The gathering provided a space for young people to reflect on their place in the world. They studied materials prepared for the conference together in small and large groups and committed themselves to working for the betterment of their communities, a goal all the more laudable when set against the backdrop of sectarian conflict and suffering that afflicts their country at this time.

Over the three days, those who attended discussed a number of themes, including the characteristics of the period of youth and the distinct role their age group can play in bringing about constructive social change; what it means for society to advance both materially and spiritually; how to foster an environment of mutual support in which the contributions of all who wish to work for the common good are welcomed; and the importance of assisting the younger generation to navigate early adolescence, helping them to avoid the effects of destructive social forces.

Such enthusiasm was generated in the groups that some wanted to plan straight away what paths of service to their community they would pursue after the conference, explained Mr.

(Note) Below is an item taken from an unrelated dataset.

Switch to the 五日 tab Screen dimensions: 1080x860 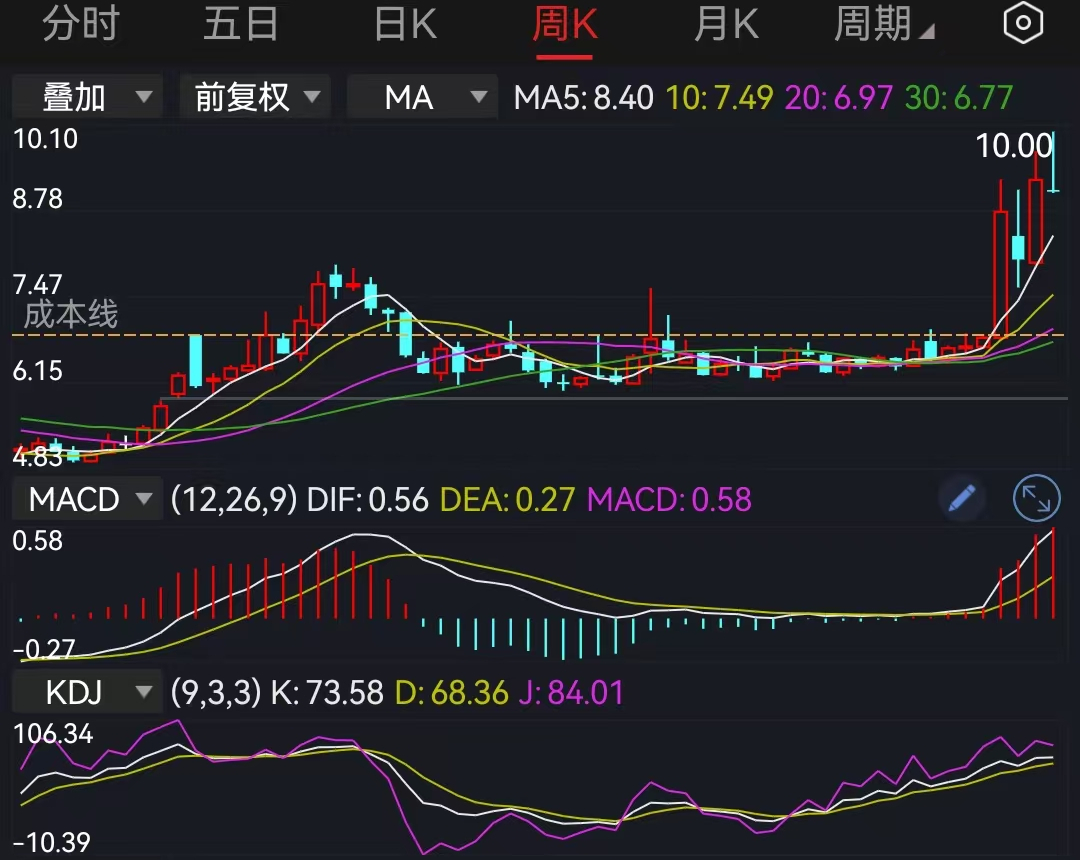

Zowé Tiba Nganyadé, one of the organizers.

In reflecting on the preparations for the conference, Mr. Nganyadé explained, "It is a major logistical challenge to host such an event in a country where the infrastructure has been destroyed, where water and electricity have become rare commodities."

Yet, amid those conditions, the announcement of the conference "generated such excitement that even young people living in the zones still under rebel control expressed their desire to attend", although many could not travel to the conference due to the unstable circumstances in the country.

"Some traveled a week to make it," said Mr. Nganyadé.

With the closing session, the conference brought to conclusion the series of youth conferences called for by the Universal House of Justice in 2013.